A violência psicológica refere-se a:

[...] rejeitar: quando o adulto não aceita a criança, não reconhece o seu valor, nem a legitimidade de suas necessidades; isolar: o adulto afasta a criança ou o adolescente de experiências sociais habituais à idade, impedindo-a de ter amigos e fazendo-a crer que ela ou ele está só no mundo; aterrorizar: o agressor instaura clima de medo, faz agressões verbais à criança, atemoriza-a e fá-la crer que o mundo é hostil; ignorar: o adulto não estimula o crescimento emocional e intelectual da criança ou do adolescente; criar expectativas irreais ou extremadas sobre a criança e o adolescente; corromper: ato de o adulto induzir a criança ou o adolescente à prostituição, ao crime, ao uso de drogas (BRASIL, 1993, p. 13).
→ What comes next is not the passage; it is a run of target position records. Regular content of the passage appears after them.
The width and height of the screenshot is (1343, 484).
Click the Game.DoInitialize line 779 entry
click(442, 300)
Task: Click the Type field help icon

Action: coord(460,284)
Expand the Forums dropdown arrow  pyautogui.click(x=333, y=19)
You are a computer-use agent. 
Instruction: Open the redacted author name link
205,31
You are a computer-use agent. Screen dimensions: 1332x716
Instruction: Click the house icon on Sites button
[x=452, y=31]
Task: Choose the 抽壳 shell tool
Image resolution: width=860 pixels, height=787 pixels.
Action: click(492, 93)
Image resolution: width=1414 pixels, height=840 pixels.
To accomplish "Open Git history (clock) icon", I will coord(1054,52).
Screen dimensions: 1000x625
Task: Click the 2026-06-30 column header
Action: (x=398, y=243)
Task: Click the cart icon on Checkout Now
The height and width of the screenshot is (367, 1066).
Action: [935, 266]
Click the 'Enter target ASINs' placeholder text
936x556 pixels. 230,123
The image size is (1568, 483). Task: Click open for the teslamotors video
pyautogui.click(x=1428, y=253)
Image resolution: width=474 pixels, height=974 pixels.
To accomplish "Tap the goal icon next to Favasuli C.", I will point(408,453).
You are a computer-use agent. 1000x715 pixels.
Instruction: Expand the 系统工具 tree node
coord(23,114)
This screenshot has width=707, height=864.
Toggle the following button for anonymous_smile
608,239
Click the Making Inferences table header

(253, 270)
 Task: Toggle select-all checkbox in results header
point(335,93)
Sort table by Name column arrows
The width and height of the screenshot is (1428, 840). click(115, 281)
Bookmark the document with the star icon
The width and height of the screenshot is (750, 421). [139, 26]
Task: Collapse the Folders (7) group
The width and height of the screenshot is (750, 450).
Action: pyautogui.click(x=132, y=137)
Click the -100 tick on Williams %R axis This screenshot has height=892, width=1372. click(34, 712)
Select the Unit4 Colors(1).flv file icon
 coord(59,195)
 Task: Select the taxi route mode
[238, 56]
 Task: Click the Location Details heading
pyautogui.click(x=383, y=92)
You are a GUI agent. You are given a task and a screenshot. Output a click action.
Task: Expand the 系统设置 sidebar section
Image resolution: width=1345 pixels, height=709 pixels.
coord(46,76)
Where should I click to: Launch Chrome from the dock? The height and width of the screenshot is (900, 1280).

A negligência é compreendida como a ação familiar de se “omitir em prover as necessidades físicas e emocionais de uma criança ou adolescente. Configura-se no comportamento dos pais ou responsáveis quando falham em alimentar, vestir adequadamente seus filhos, medicá-los, educá-los e evitar acidentes” (BRASIL, 1993, p. 14). A negligência é um termo internacionalmente utilizado para indicar a omissão de pais ou responsáveis, em termos de prover as necessidades físicas, de saúde, educacionais, higiênicas de crianças e adolescentes e/ou de supervisionar suas atividades. Uma forma extrema de negligência é o abandono (AZEVEDO; GUERRA, 2000; SOUZA; JORGE, 2007).

No que se refere às diferentes formas de violência doméstica - física, sexual, psicológica, negligência/abandono -, é necessário destacar que crianças e adolescentes estão expostos a mais de uma forma de violência e, de forma geral, são vítimas dessas concomitantemente. Dificilmente, a criança sofre um único tipo de violência, pois,

Ao se analisar a violência sexual de forma mais contextualizada, destaca-se a inadequação de isolá-la das intimidações constituídas como violência psicológica e violência física que, frequentemente, a acompanham, e cujos efeitos, algumas vezes, se inscrevem como agravantes maiores que os da própria violência sexual (INOUE; RISTUM, 2008, p.18).

Em relação aos dados estatísticos, estes são insuficientes e pouco confiáveis para identificar com precisão a grandeza do problema. De acordo com Azevedo e Guerra (2008), os dados estatísticos sobre violência doméstica contra criança e adolescente são considerados impertinentes e inquietantes, pois, geralmente, envolvem medo, vergonha e culpa. Entretanto, dados levantados a partir de registros e notificações de serviços, como Conselho Tutelar, serviços de SOS, pesquisas realizadas por entidades governamentais e não governamentais,

são importantes para o planejamento de atendimento à vítima e à sua família em condição de violência. Certamente esses números levantados servem de base para compor os perfis da vitima e do agressor, para procedimentos de profissionais que trabalham diretamente com o público infantil, bem como para o estudo de práticas e âmbitos em que o problema da violência doméstica ocorre.